IBM Support

How to install Tez on IOP 4.2 - Hadoop Dev

Technical Blog Post


Abstract

How to install Tez on IOP 4.2 - Hadoop Dev

Body

The following directions detail the manual installation of software into IBM Open Platform for Apache Hadoop. These directions, and any binaries that may be provided as part of this article (either hosted by IBM or otherwise), are provided for convenience and make no guarantees as to stability, performance, or functionality of the software being installed. Product support for this software will not be provided (including upgrade support for either IOP or the software described). Questions or issues encountered should be discussed on the BigInsights StackOverflow forum or the appropriate Apache Software Foundation mailing list for the component(s) covered by this article.

This blog post introduces you to some basic steps for installing and configuring Apache Tez on top of the IBM Open Platform with Apache Hadoop (IOP) 4.2. Examples show you how to run Tez, Hive, or Pig jobs that are using Tez as the execution engine.

Apache Tez is a data processing framework on top of Apache Hadoop YARN that was developed for building high performance batch and interactive data processing applications. Tez is faster than MapReduce despite being able to scale into the petabyte range. And when Tez is used as the execution engine instead of MapReduce, it has a positive effect on both Hive and Pig performance.

Before installing Tez, be sure that you have the following prerequisites:

  • Maven 3 or higher
  • Protocol Buffer 2.5.0, including the protocol buffer compiler

Note: For rpm-based Linux systems, the yum repository might not have Protocol Buffer 2.5.0, but you can download it from https://github.com/google/protobuf/releases/tag/v2.5.0.

Get the Tez source code

There are two ways of getting the Tez source code.

  • To get the source code from the Apache Git server, complete the following steps.
    1. Use the git command to clone the source code:
      git clone git://git.apache.org/tez.git  
    2. Check out the latest stable version:
      git checkout -b 0.8.2 rel/release-0.8.2  
  • To get the source code from the Apache site, complete the following steps.

☆ ☆ ☆ ☆ ☆ ☆ ☆

## WHAT TO DO
Duplicate the passage of the Tez installation post starting at "The following directions" and ending at "by this article.".

## Records in a dataset

☆ ☆ ☆ ☆ ☆ ☆ ☆

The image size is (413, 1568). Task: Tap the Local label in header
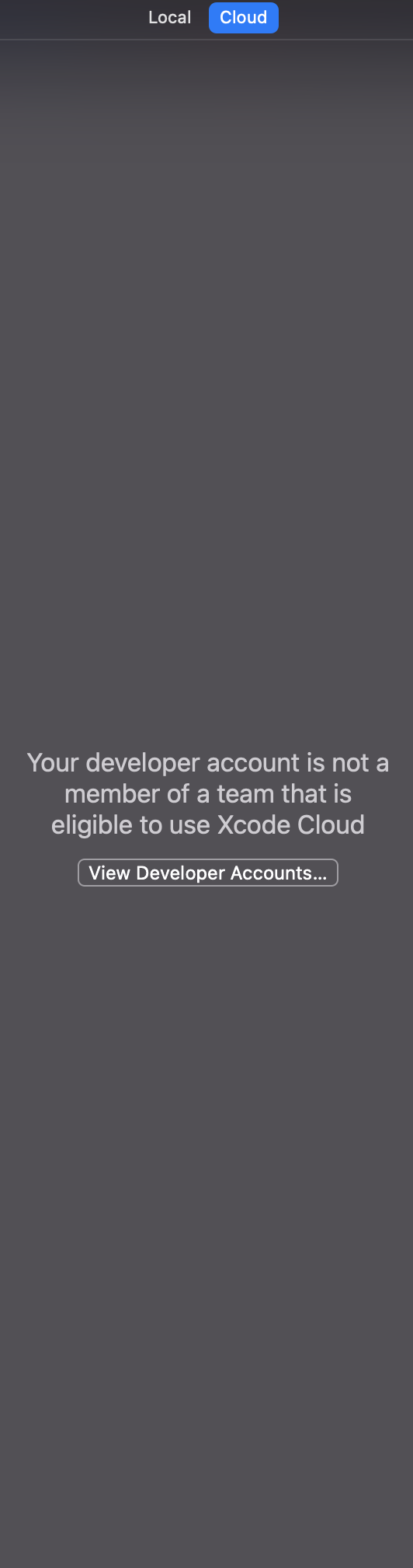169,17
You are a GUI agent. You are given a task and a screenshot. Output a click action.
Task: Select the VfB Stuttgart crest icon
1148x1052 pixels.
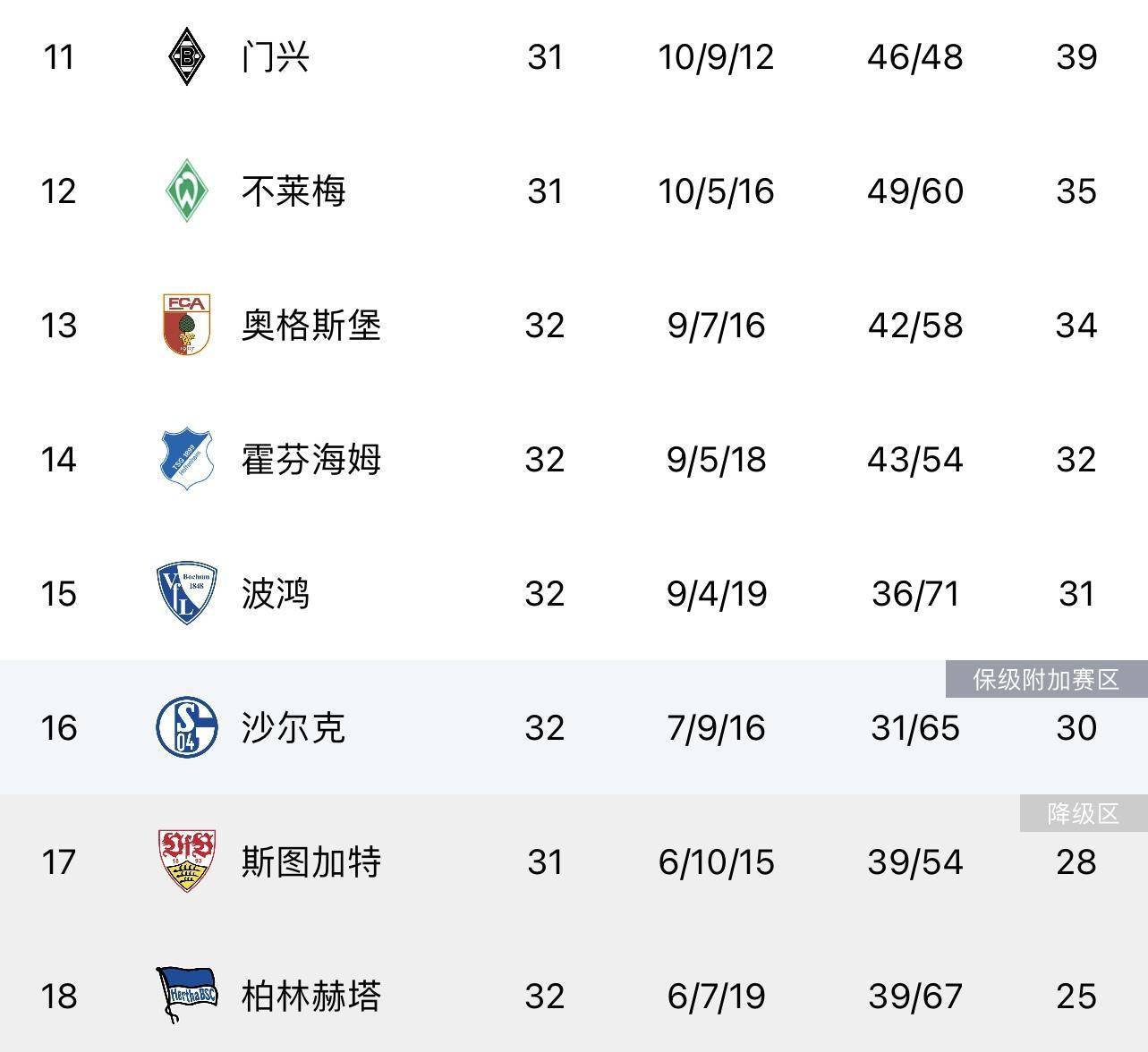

☆ ☆ ☆ ☆ ☆ ☆ ☆

## RESULT BELOW
The following directions detail the manual installation of software into IBM Open Platform for Apache Hadoop. These directions, and any binaries that may be provided as part of this article (either hosted by IBM or otherwise), are provided for convenience and make no guarantees as to stability, performance, or functionality of the software being installed. Product support for this software will not be provided (including upgrade support for either IOP or the software described). Questions or issues encountered should be discussed on the BigInsights StackOverflow forum or the appropriate Apache Software Foundation mailing list for the component(s) covered by this article.